_WRITTEN INSTRUCTION 1_.
In the forum thread about rectifier capacitor charge time, what charge time does the simulation give?
_WRITTEN INSTRUCTION 2_.
List each distinct time value in milliseconds that appears in the forum thread about rectifier capacitor charge time.
##### TEXT PROVIDED
Line frequency is 50Hz.
Fullwave rectified frequency is 100Hz.
ah ok, yeah I missed that, thank you.

So if the rectified frequency is 100Hz the rectified period is 10ms which is what I thought.

So if I use this to calculate the capacitor charge time would it be:

Cap charge time = (10ms) x 20/360 = 0.56ms
Cap discharge time = (10ms) x 340/360 = 9.44ms

because when I run a simulation of this circuit it seems to give charge time closer to 1.11ms and discharge time around 8.89ms, so even though prof made a mistake he seems to have somehow got the right answer?

Apologies if I'm missing something obvious, I really appreciate your help
 

Thread Starter

Mojo Pin__

Joined Apr 13, 2019
60
ah ok, yeah I missed that, thank you.

So if the rectified frequency is 100Hz the rectified period is 10ms which is what I thought.

So if I use this to calculate the capacitor charge time would it be:

Cap charge time = (10ms) x 20/360 = 0.56ms
Cap discharge time = (10ms) x 340/360 = 9.44ms

because when I run a simulation of this circuit it seems to give charge time closer to 1.11ms and discharge time around 8.89ms, so even though prof made a mistake he seems to have somehow got the right answer?

Apologies if I'm missing something obvious, I really appreciate your help
OH is it because it should be 10ms x 20/180 instead of 10ms x 20/360?
 

MrAl

Joined Jun 17, 2014
7,593
The thing is, you have to know what that 20 degrees refers to either the full input wave cycle or the output wave cycle. For many problems like this they go by the reference cycle which is 50Hz not 100Hz that is why i believe he used 20/360 because that is the total conduction angle not just for 1/2 of the input cycle.
Other problems are like this too and the reason is usually because it does not make any sense to refer to the output when the input is the reference. For another example consider calculating the Fourier components of the output. You can in fact go by the half wave as the cycle time, but that does not make as much sense as going by the input full cycle time because if we use the half wave as the reference cycle time we never see that 2nd very dominate harmonic of the input cycle. So the norm is to use the input full cycle as the reference phase.
This is the way many circuits are analyzed we usually want an answer that depends on what we feed it, not that depends on some intermediate stage. There are variations though so you are better off knowing what the standard being used is.
 

Thread Starter

Mojo Pin__

Joined Apr 13, 2019
60
The thing is, you have to know what that 20 degrees refers to either the full input wave cycle or the output wave cycle. For many problems like this they go by the reference cycle which is 50Hz not 100Hz that is why i believe he used 20/360 because that is the total conduction angle not just for 1/2 of the input cycle.
##########
##### DATA LINES
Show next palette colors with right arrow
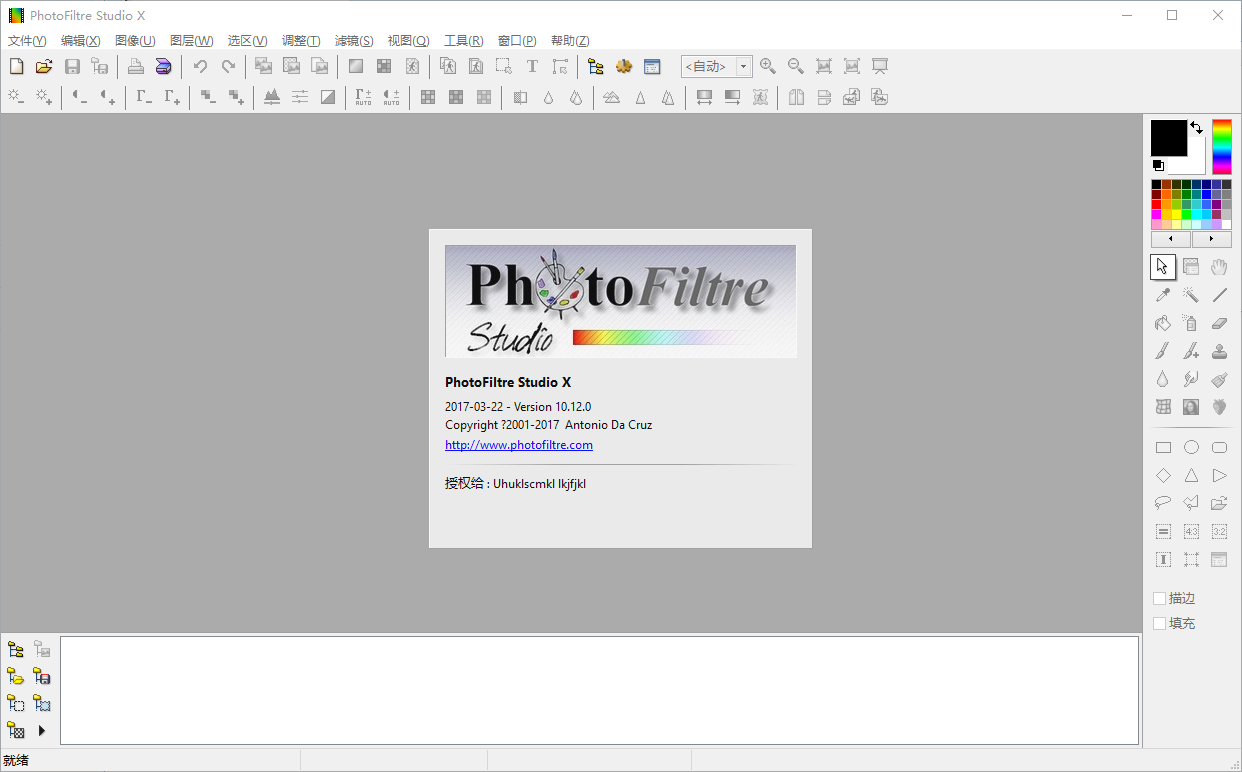 [x=1212, y=240]
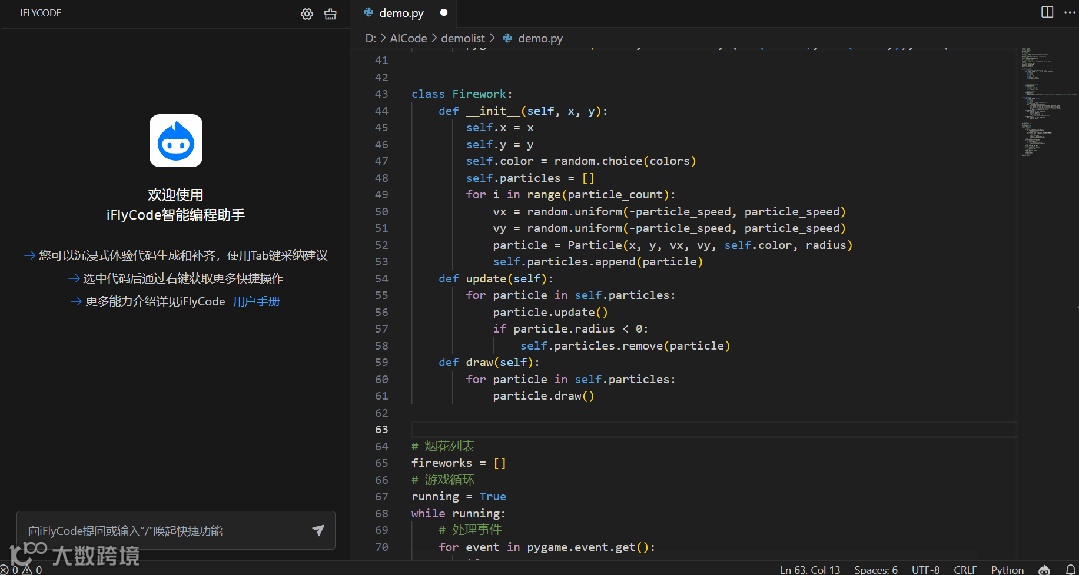
Task: Open the demo.py breadcrumb file dropdown
Action: [539, 38]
##########
_TASK SOLUTION 1_.
The simulation gives a charge time closer to 1.11ms.

_TASK SOLUTION 2_.
The thread gives five distinct values: 10ms, 0.56ms, 9.44ms, 1.11ms, and 8.89ms.